1
votes

I want to create an admin bundle, that somehow detects other bundles and tries to add them to the menu and to the same RBAC context.

Eg:

  • AdminBundle defines a route /admin/dashboard, that requires authentication and authorization. There you can see 3 items in the menu, eg: dashboard, config (some config stored in the db), and users (CRUD for users, found in the UserBundle)
  • Then someone adds a ProductBundle, which deals with CRUD for e-commerce products or something. Somehow, without modifying any code in AdminBundle, we have now a new item 'products', available in the menu in /admin/dashboard
  • Later on, the products CRUD is no longer needed, so we just delete the ProductBundle, and it automagically disappears from the admin dashboard menu.

How would you go about implementing something like this? Is there any native support for a plugin-like design like this in symfony 2?

1

1 Answers

5
votes

I don't know about a full plugin solution but my approach would be:

There is one "master backend" call it MasterAdminBundle for the sake of conversation. This bundle contains a base.html.twig which just helps define the navigation bar of the Administration area and a {% block content %}. It also has some kind of MenuService which displays the menu. I'd have my other bundles register with this service an AdminMenu subclass by way of using the Tag System just as a Voter can register with the Security Context (see here).

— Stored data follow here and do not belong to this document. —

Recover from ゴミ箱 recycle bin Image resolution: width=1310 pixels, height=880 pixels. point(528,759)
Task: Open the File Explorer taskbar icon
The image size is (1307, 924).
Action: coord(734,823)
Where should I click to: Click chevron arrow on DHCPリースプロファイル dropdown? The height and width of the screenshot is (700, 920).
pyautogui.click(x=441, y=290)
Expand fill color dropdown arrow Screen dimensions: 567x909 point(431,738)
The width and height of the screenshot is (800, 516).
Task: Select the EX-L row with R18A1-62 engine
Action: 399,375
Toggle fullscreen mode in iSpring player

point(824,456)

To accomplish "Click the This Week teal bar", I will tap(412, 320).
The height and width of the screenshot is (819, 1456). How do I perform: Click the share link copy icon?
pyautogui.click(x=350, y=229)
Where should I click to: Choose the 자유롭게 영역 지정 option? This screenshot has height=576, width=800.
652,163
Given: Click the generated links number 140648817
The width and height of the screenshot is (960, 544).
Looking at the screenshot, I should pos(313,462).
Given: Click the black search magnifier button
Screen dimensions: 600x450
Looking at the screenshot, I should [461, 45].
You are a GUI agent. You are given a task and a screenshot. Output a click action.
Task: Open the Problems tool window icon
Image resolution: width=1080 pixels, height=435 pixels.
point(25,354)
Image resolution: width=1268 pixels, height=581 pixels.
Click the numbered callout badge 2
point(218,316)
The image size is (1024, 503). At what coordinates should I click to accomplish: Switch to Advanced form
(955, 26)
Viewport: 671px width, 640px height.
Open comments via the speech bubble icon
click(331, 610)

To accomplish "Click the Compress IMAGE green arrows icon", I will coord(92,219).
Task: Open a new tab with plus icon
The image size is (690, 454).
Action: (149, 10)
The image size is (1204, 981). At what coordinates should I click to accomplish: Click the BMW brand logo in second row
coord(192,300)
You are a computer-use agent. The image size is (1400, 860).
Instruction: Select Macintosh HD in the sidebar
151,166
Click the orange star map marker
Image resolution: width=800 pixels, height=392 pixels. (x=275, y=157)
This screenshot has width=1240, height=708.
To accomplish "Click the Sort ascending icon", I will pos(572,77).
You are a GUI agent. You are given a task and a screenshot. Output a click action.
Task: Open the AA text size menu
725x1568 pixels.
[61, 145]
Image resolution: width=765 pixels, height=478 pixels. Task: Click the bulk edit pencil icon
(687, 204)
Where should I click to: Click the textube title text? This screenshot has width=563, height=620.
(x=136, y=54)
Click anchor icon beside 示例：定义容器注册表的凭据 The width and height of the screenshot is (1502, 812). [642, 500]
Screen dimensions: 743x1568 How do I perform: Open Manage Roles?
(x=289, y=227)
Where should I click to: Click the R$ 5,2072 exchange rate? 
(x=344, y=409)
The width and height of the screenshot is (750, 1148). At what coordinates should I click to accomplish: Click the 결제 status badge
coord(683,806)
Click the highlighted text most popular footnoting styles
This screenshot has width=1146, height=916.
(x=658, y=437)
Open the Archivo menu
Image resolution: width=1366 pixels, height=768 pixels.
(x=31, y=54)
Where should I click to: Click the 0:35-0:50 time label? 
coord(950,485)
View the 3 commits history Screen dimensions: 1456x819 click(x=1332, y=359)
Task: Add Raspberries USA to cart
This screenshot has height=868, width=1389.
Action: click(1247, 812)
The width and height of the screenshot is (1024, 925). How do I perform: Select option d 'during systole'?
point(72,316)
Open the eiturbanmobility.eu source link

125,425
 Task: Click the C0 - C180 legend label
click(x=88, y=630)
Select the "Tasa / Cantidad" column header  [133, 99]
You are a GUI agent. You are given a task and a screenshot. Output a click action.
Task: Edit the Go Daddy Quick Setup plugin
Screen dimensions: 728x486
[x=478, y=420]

In the base.html.twig I'd then likely use an Embedded Controller to render the menu.

Now with this sort of framework in place your other bundles can stay encapsulated by keeping their own admin routes and interfaces:

ProductController would now also have ProductAdminController where you can use a route prefix @Route("/admin") on the class definition. Any routes could then render templates from within the bundle since templates are held under the controller name. Acme\ProductBundle\Resources\views\ProductAdmin\edit_products.html.twig as long as they extend the base.html.twig from MasterAdminBundle and put their content into the content block.

For other things like a dashboard that you wanted to plug other bundles into I'd likely just keep going the same way, create a service in the MasterAdminBundle and use tags to load other classes into it with the data required.

Hope that makes sense, maybe others will have a better solution to this, I'm interested to hear also since this is something I'm trying to tackle at the moment also.